* WHAT THE EXERCISE ASKS:
Leaving out every picture, please repeat exactly the line that contains "You are a computer-use agent." and each line after it through the final line below.

* SUPPLIED INFORMATION:

******************************

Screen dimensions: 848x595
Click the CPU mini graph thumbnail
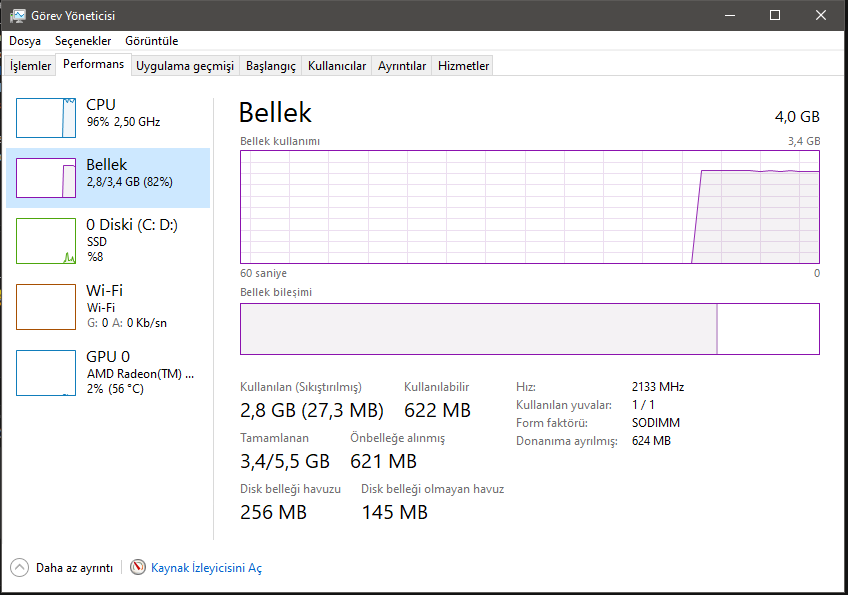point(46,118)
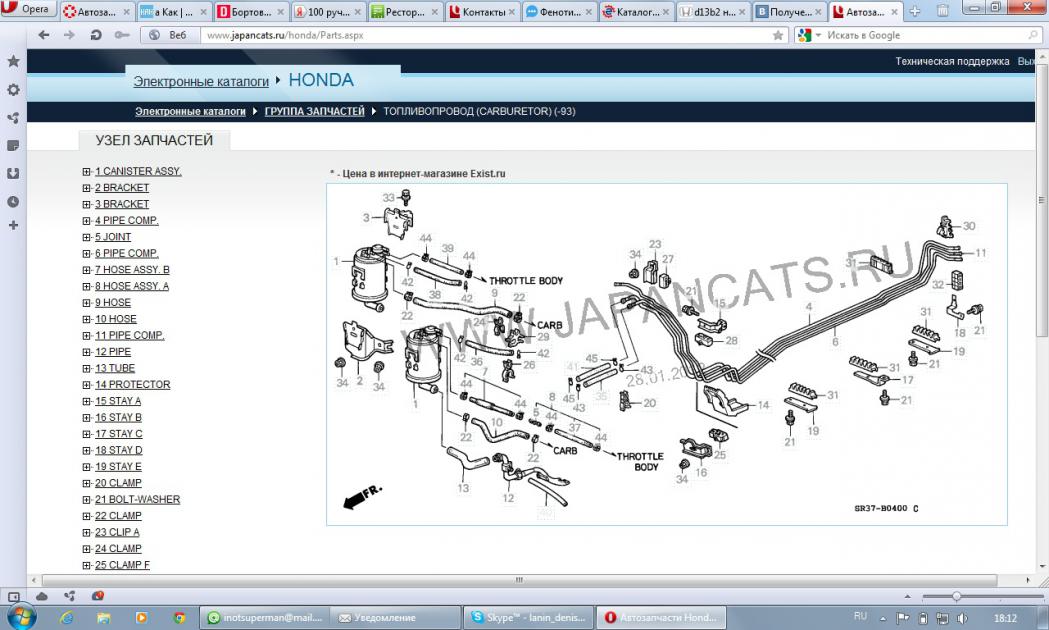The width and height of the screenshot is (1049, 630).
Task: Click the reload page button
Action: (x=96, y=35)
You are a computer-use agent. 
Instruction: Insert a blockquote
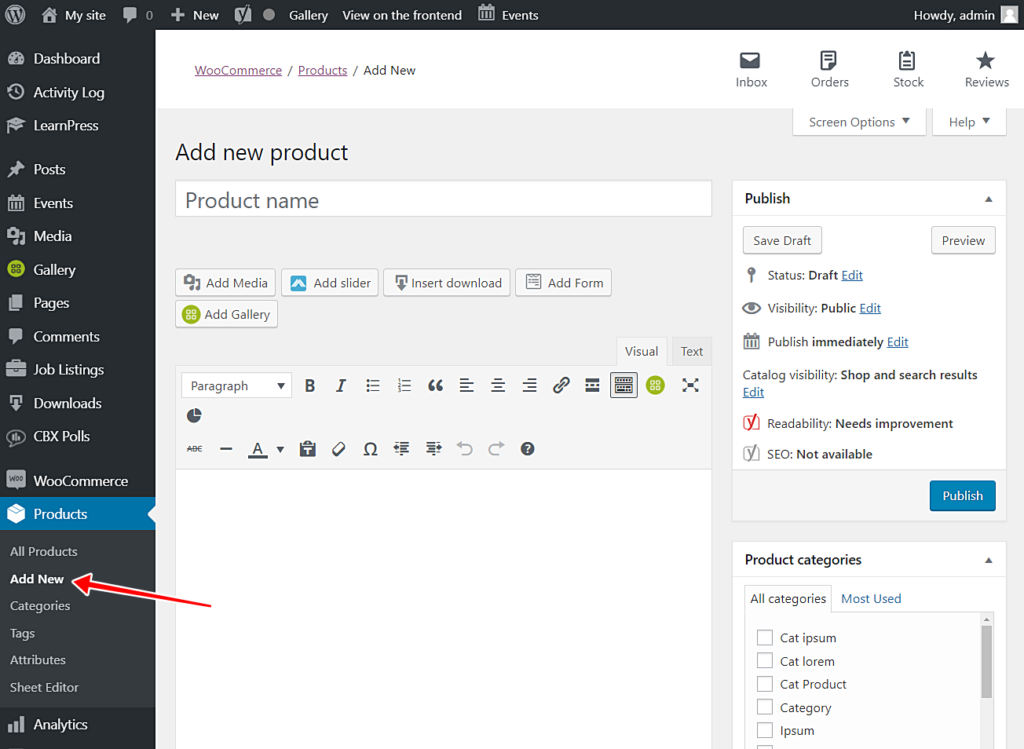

******************************

* RESPONSE AREA:
You are a computer-use agent. 
Instruction: Insert a blockquote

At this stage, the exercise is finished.